Lines containing the word "computer" are to be copied from the data below.

MATERIAL FOR THIS EXERCISE.
((

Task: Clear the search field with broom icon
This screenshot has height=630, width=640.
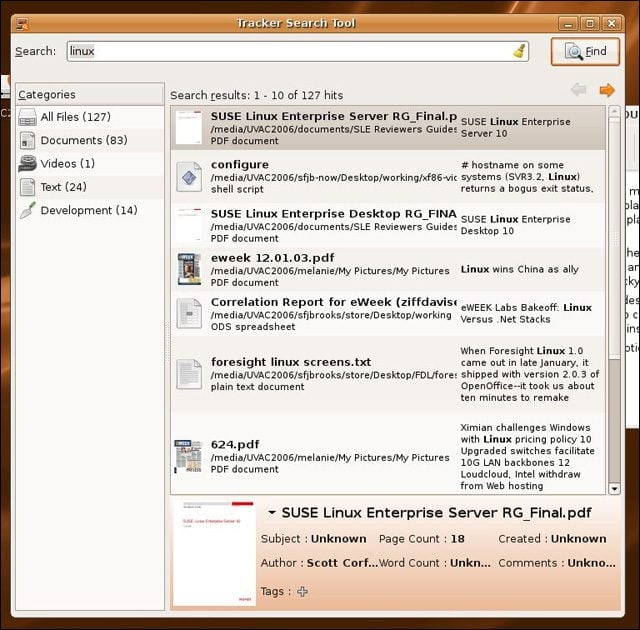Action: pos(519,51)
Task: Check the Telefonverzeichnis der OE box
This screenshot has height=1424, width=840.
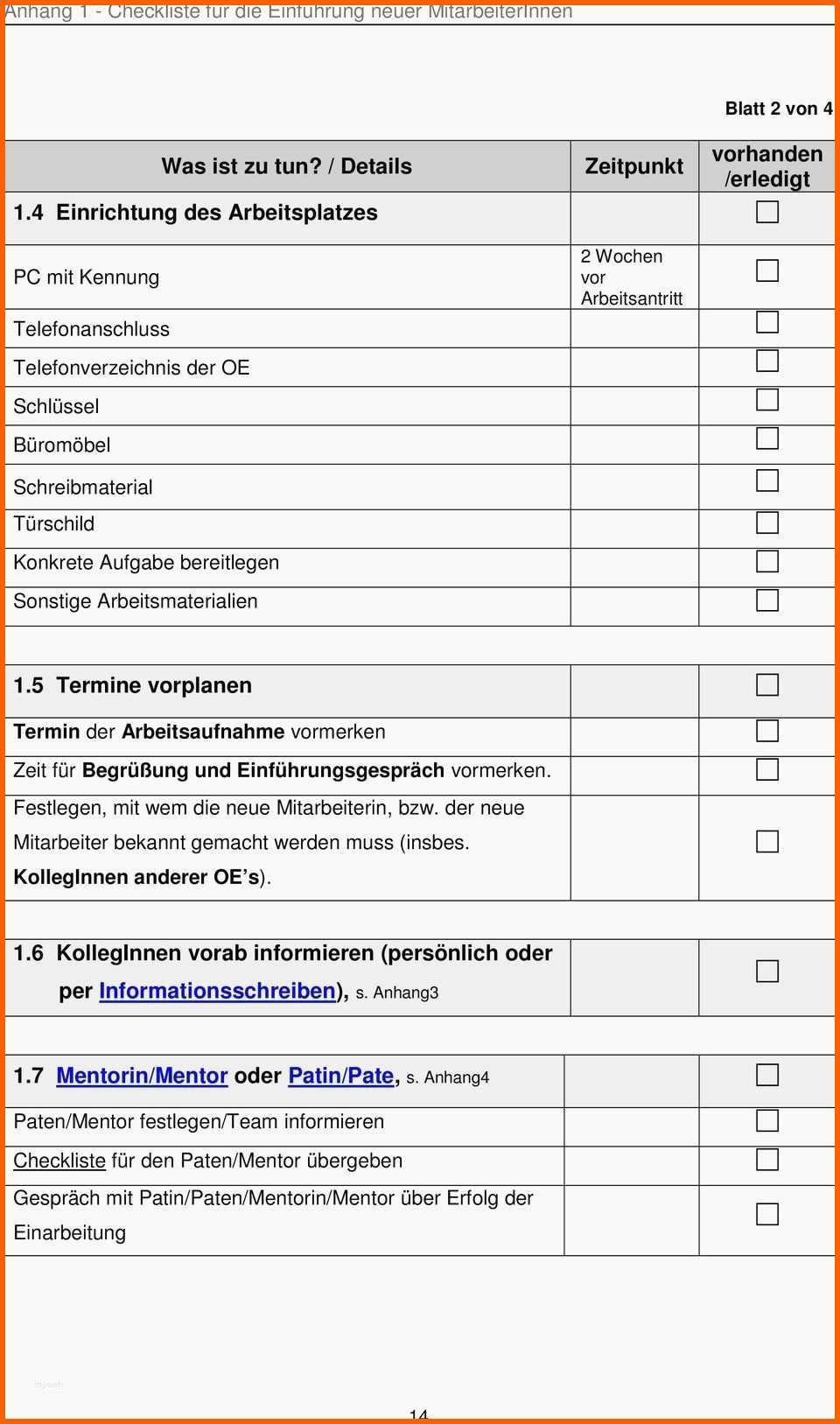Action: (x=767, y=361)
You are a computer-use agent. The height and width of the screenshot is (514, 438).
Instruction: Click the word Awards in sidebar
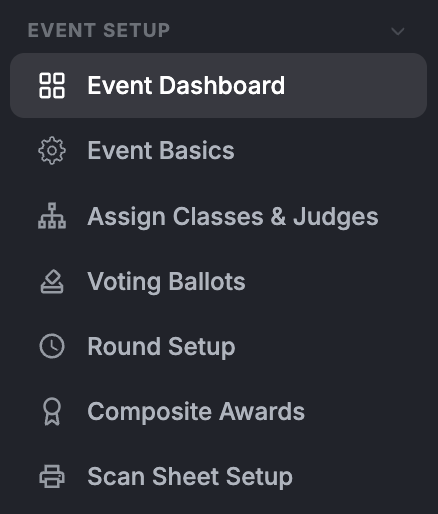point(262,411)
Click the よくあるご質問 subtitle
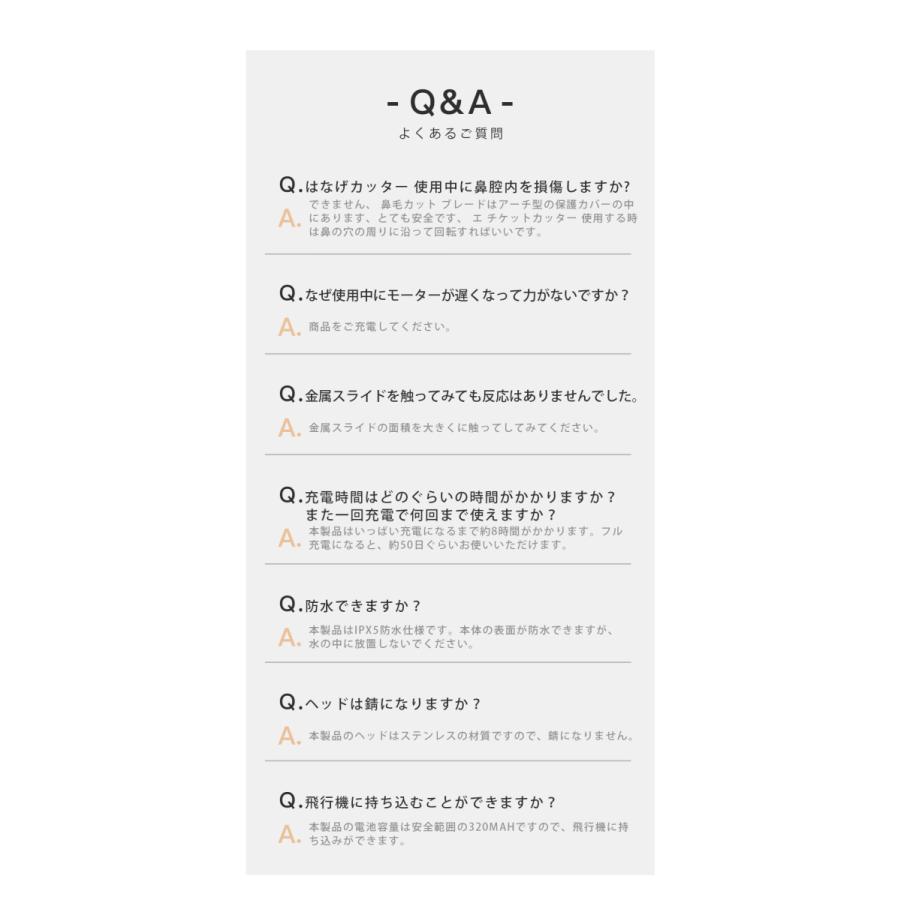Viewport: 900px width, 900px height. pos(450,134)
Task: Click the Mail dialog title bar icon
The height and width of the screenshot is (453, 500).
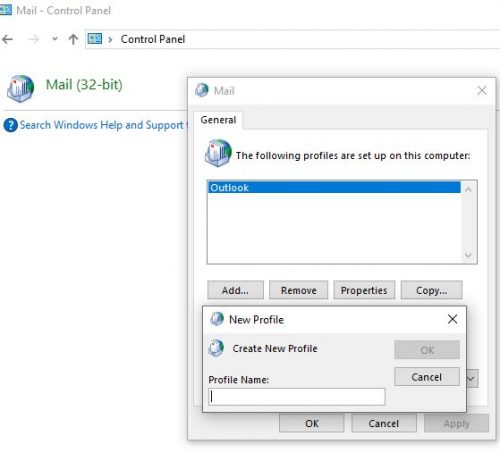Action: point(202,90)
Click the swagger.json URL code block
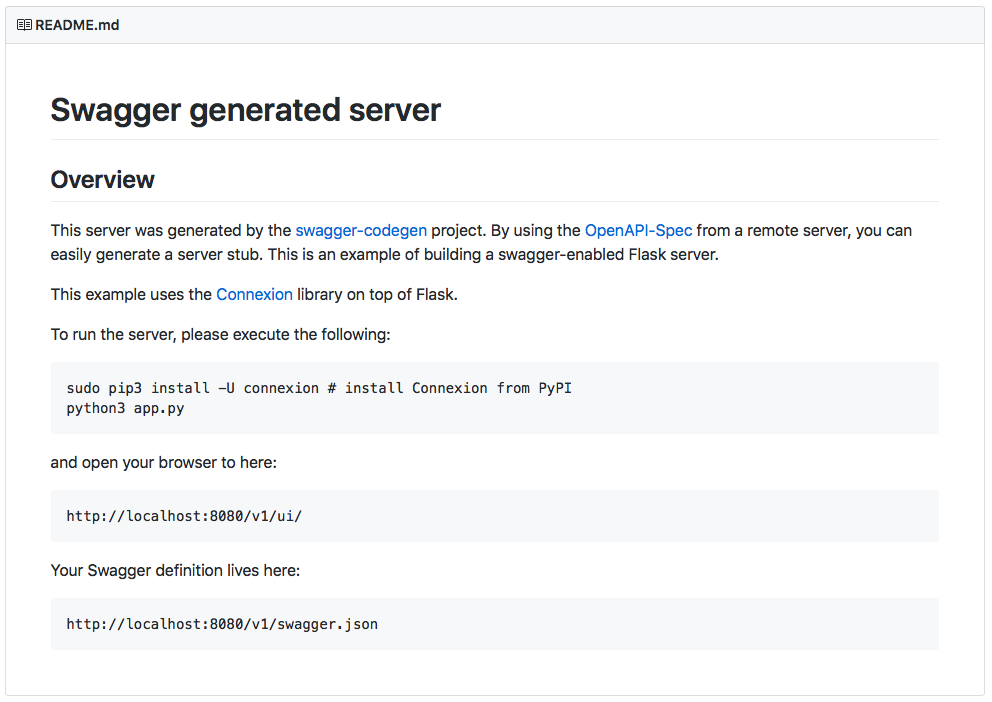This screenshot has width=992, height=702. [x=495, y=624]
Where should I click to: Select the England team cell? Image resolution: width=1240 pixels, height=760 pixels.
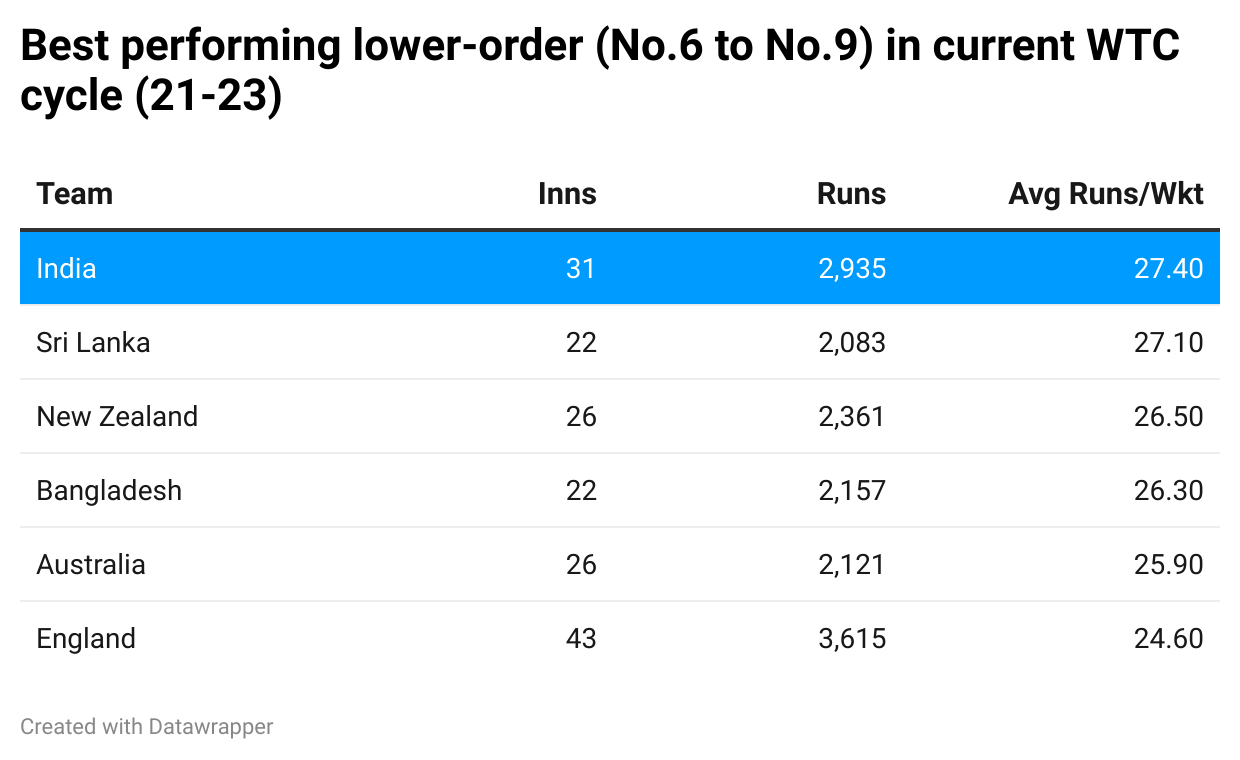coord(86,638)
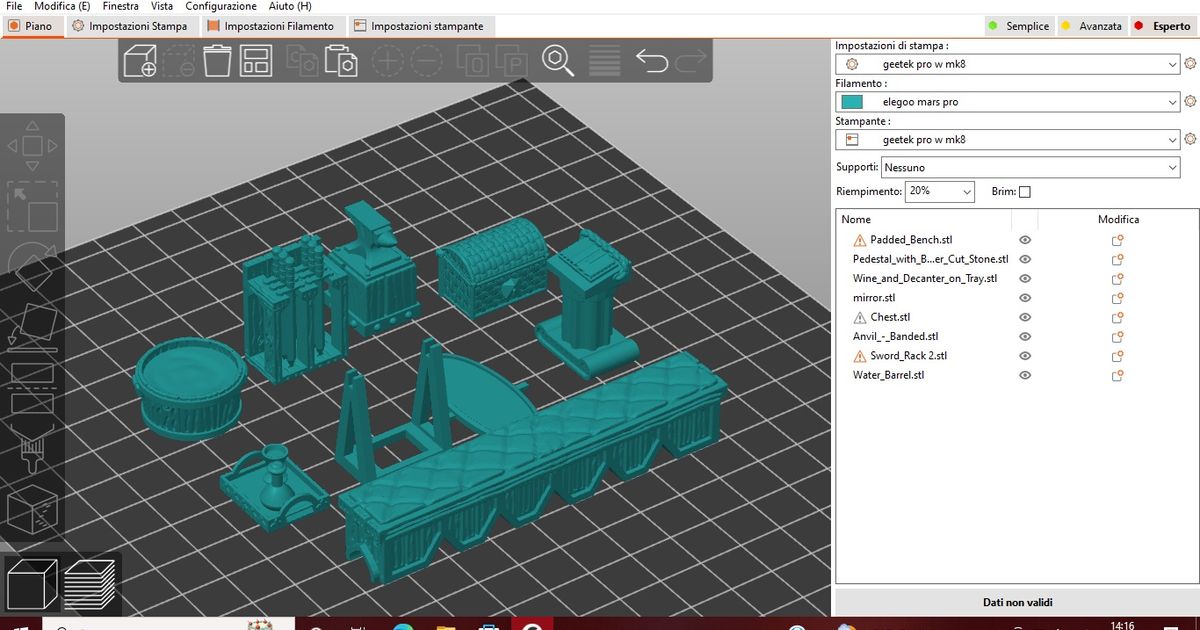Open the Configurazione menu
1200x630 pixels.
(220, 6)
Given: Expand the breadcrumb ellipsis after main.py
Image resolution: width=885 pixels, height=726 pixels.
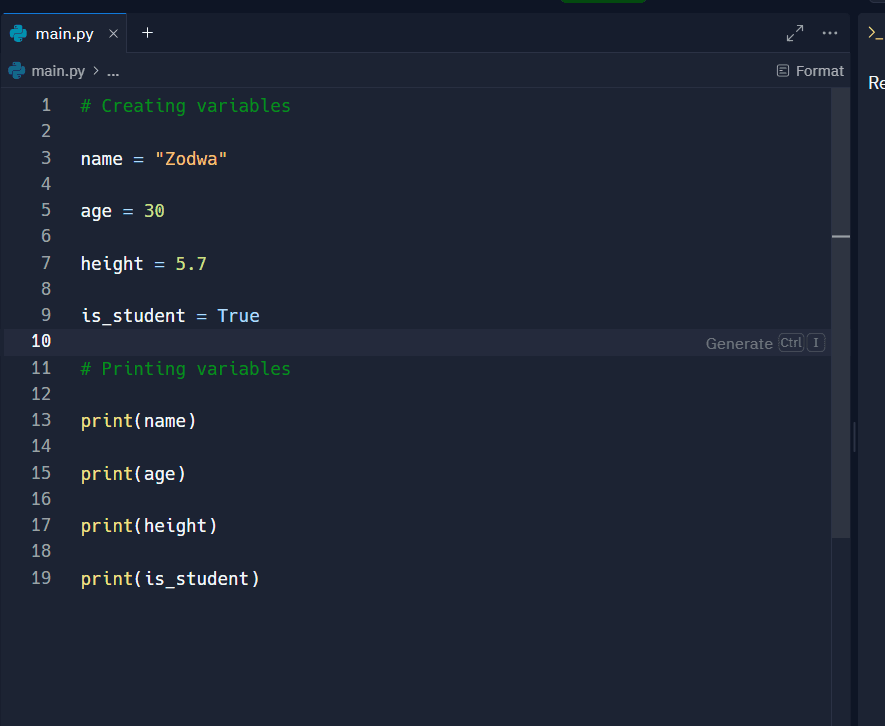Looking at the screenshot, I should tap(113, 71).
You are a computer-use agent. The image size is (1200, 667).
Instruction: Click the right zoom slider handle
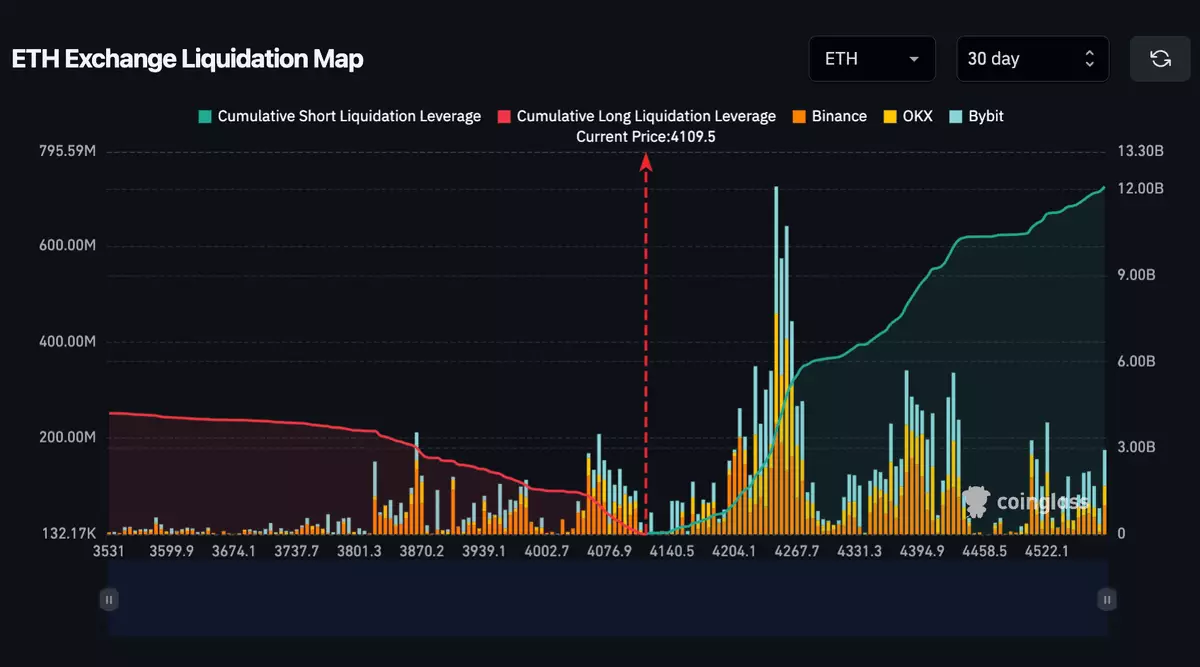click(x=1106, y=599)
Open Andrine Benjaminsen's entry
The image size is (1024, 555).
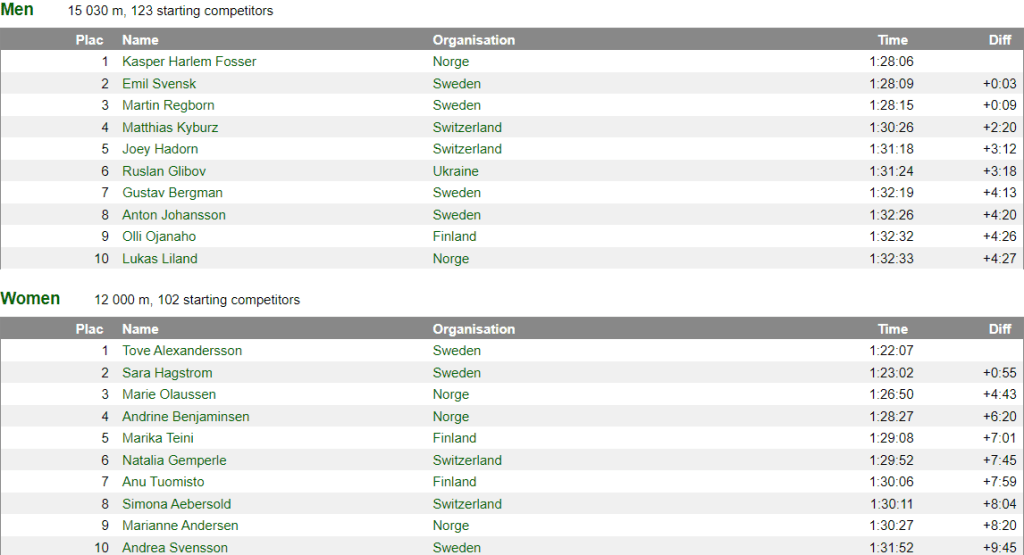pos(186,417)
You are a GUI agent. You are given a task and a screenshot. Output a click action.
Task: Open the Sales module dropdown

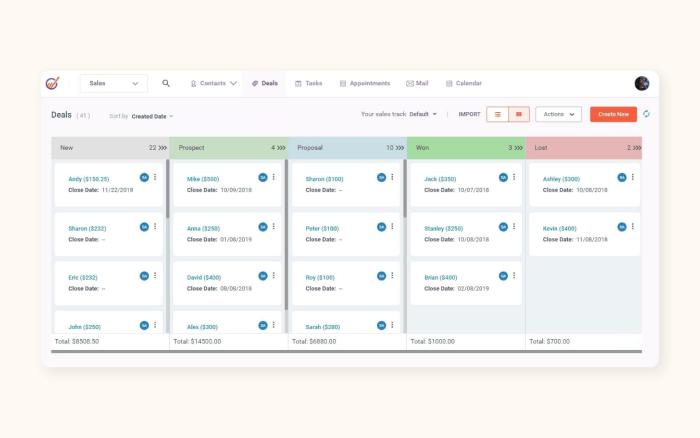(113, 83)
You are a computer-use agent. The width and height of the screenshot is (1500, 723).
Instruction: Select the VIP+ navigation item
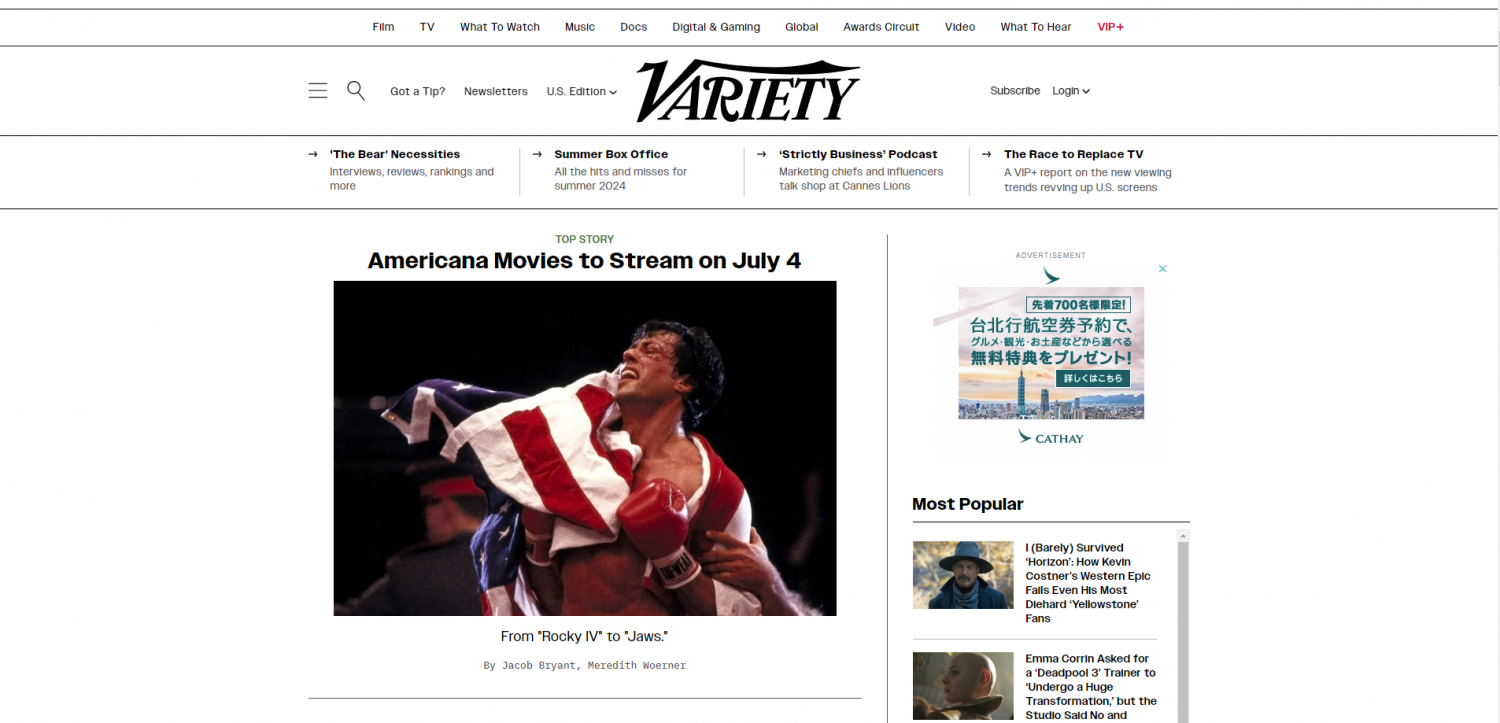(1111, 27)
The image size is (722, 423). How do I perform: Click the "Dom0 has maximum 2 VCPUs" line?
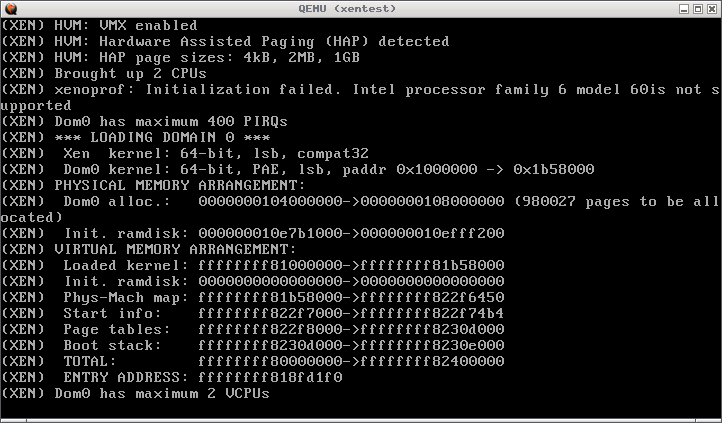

))

OUTPUT FOR THIS TASK.
You are a computer-use agent. The height and width of the screenshot is (514, 438).
You are a computer-use agent. The image size is (1200, 667).
You are a computer-use agent. The width and height of the screenshot is (1500, 723).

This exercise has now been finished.